◆ What is required ◆
Pull out every line of the listing below where "Task" appears.
•••••
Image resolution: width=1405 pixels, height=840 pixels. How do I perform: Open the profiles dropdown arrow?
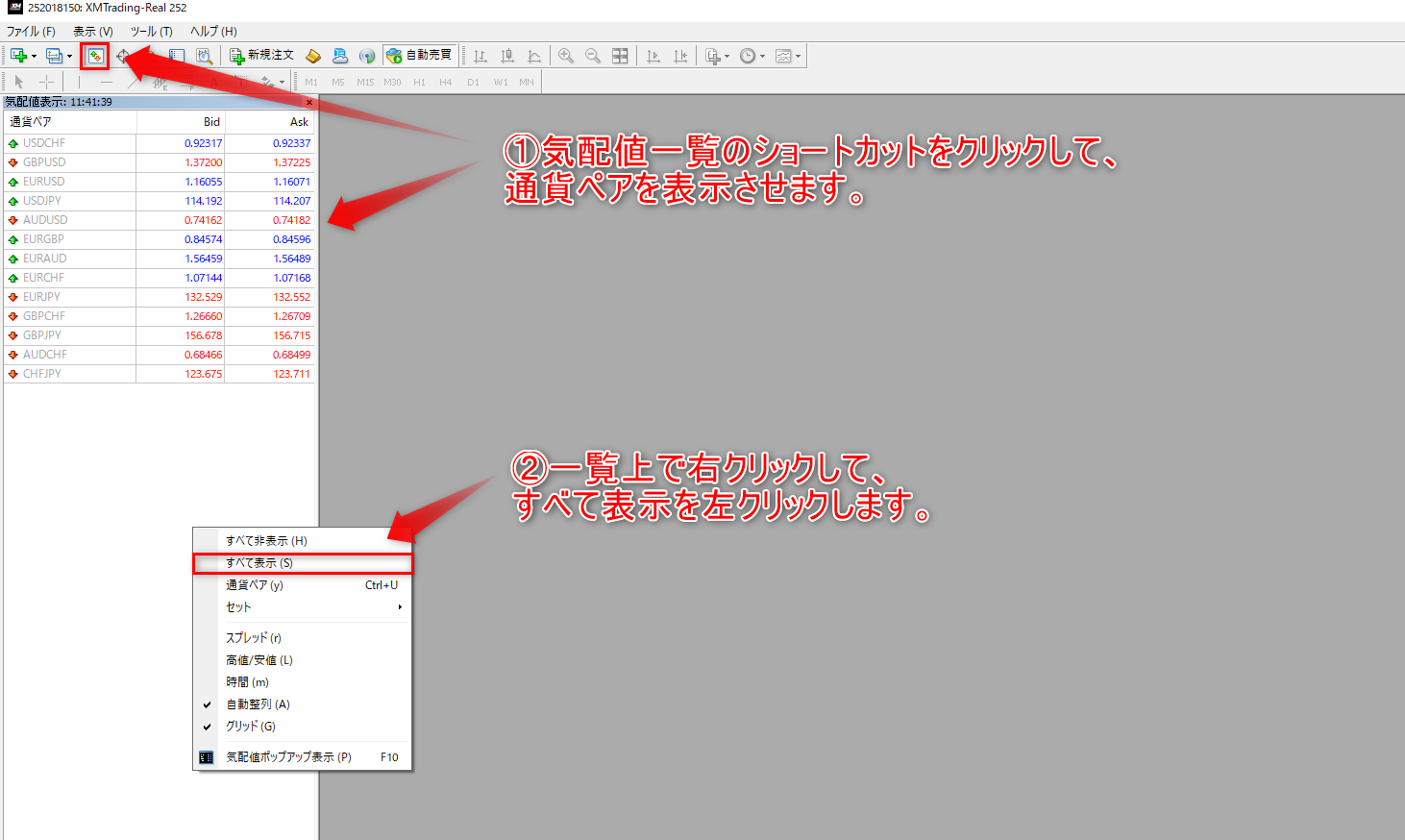[69, 56]
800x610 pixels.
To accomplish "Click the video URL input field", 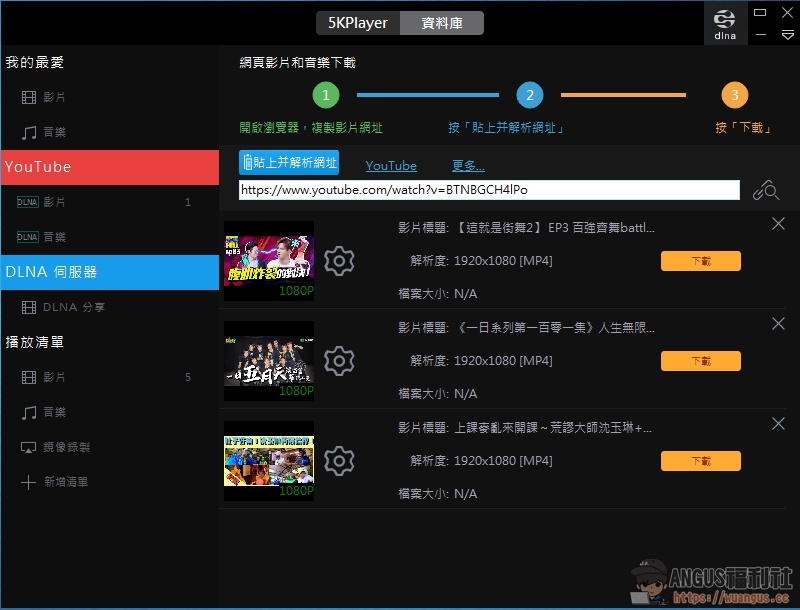I will [x=489, y=190].
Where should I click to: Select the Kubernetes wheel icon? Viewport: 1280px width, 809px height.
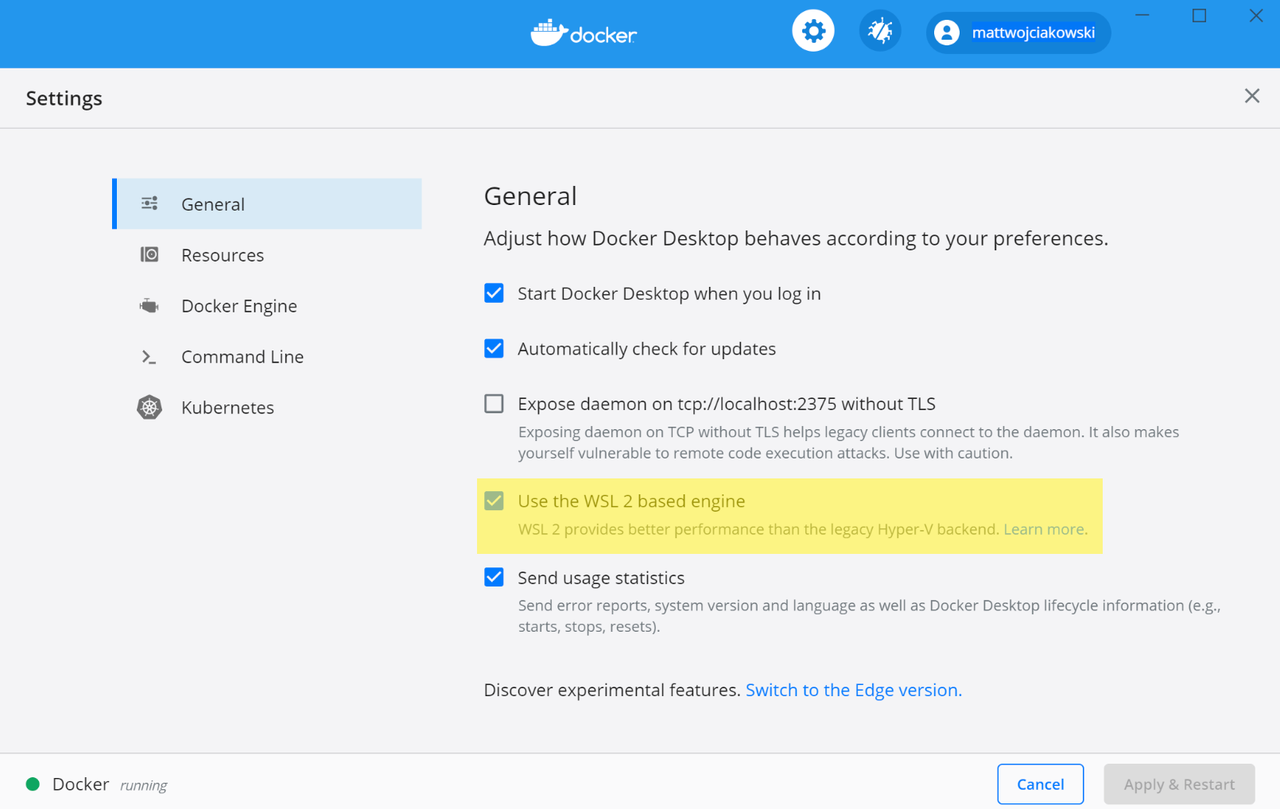point(149,407)
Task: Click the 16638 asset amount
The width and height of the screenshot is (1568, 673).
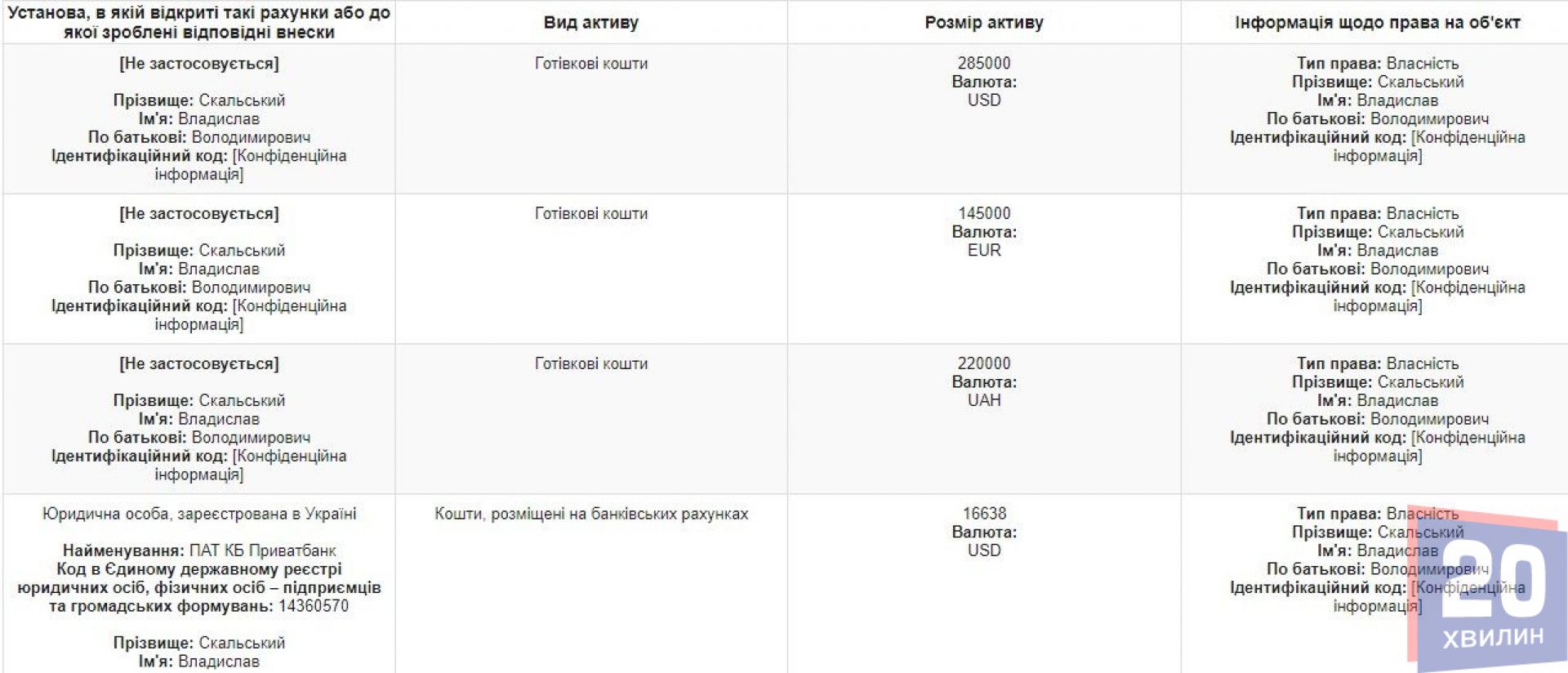Action: coord(983,514)
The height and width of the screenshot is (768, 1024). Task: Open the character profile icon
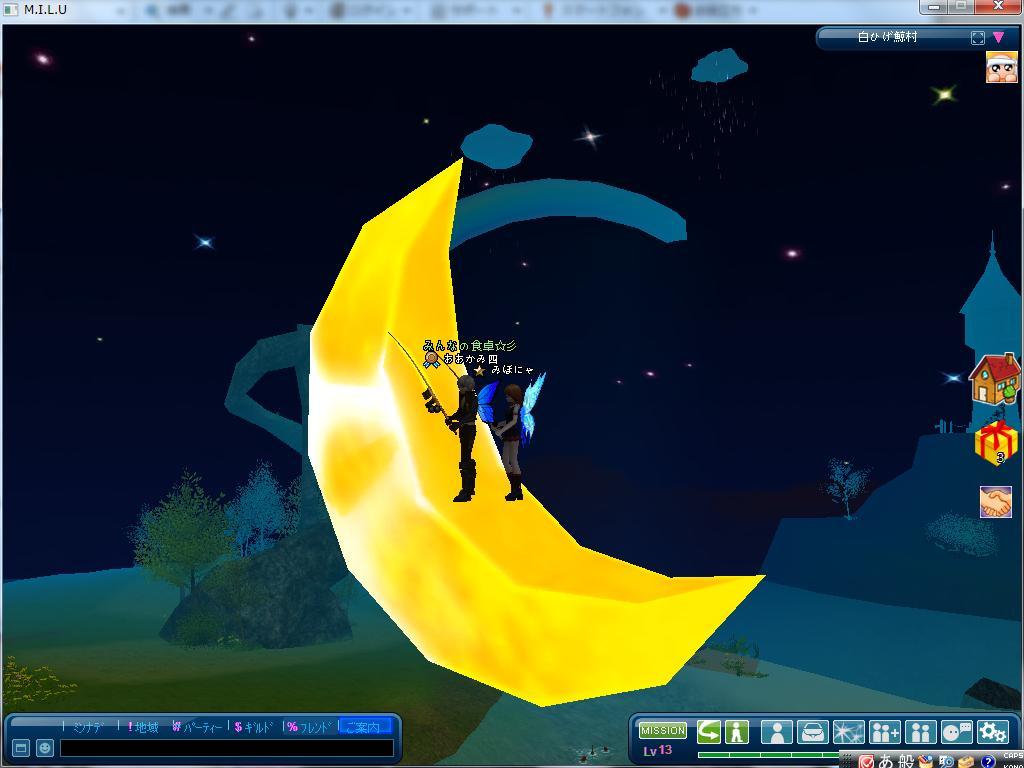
•••••
◆ Output below ◆
Task: Click the 16638 asset amount
The height and width of the screenshot is (768, 1024). Task: Open the character profile icon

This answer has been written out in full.